§ **Aufgabe 1**:
Was soll die im Quelltext geforderte große Reform der Steuerstruktur mit den Tarifen tun, und was soll sie dafür beseitigen?

§ **Quelltext**:
Ein weiteres Stichwort: Vorrang von privater vor öffentlicher Erbringung von Leistungen, wo immer dies möglich ist. Die Staatsquote ist bei weitem noch zu hoch. Die Verwaltungsreform und die Justizreform, meine Damen und Herren, sind in ihrem jeweiligen Bereich Beispiele für diese Vorgehensweise.
Es gibt eine Fülle weiterer Beispiele, die angegangen werden müssen und von denen ich nur eines nennen will: Wir brauchen eine große Reform der Steuerstruktur,
eine Reform, die die Tarife weiter senkt und dafür Ausnahmetatbestände und legale Steuerschlupflöcher beseitigt – Kollege Moser, da sind wir uns jetzt einig –,
und damit eben auch eine Reform, die einen weiteren Stellenabbau in der Steuerverwaltung ermöglicht,
anstatt die Bediensteten der Steuerverwaltung mit immer neuen und immer unüberschaubareren Vorschriften weiter zu belasten. Da stimmen Sie, Frau Dederer, mir sicherlich zu.

§ **Aufgabe 2**:
Zitieren Sie aus den Zeilen zur Position von Zielen alles von der Zeile mit „Task: Enable the Crop Region Visible checkbox“ bis zum Ende dieser Zeilen, beide Enden eingeschlossen. Lassen Sie die Bilder in der Antwort weg.

Zeilen zur Position von Zielen:
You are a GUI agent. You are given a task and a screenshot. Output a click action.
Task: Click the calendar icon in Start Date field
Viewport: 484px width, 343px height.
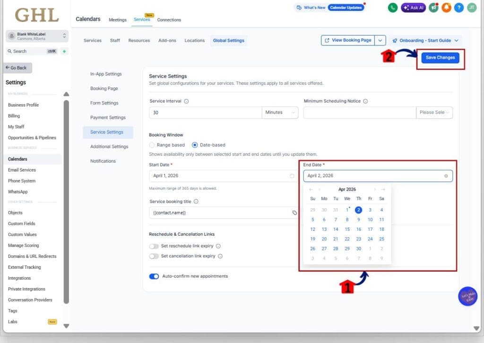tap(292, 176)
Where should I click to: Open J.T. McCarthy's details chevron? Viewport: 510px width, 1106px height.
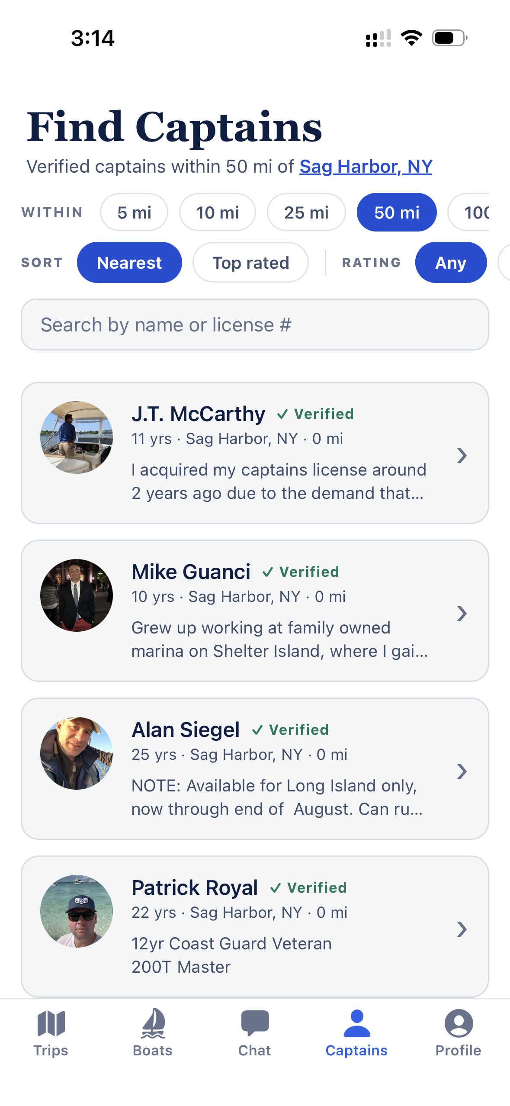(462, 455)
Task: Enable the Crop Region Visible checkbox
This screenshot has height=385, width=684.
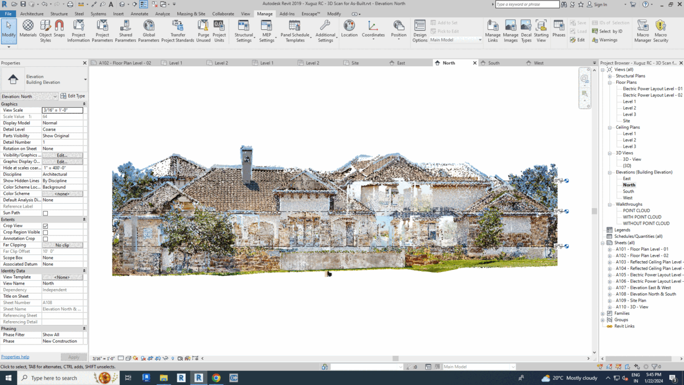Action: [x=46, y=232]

§ **Erwartete Antwort 1**:
Sie soll die Tarife weiter senken und dafür Ausnahmetatbestände und legale Steuerschlupflöcher beseitigen.

§ **Erwartete Antwort 2**:
Task: Enable the Crop Region Visible checkbox
This screenshot has height=385, width=684.
Action: [x=46, y=232]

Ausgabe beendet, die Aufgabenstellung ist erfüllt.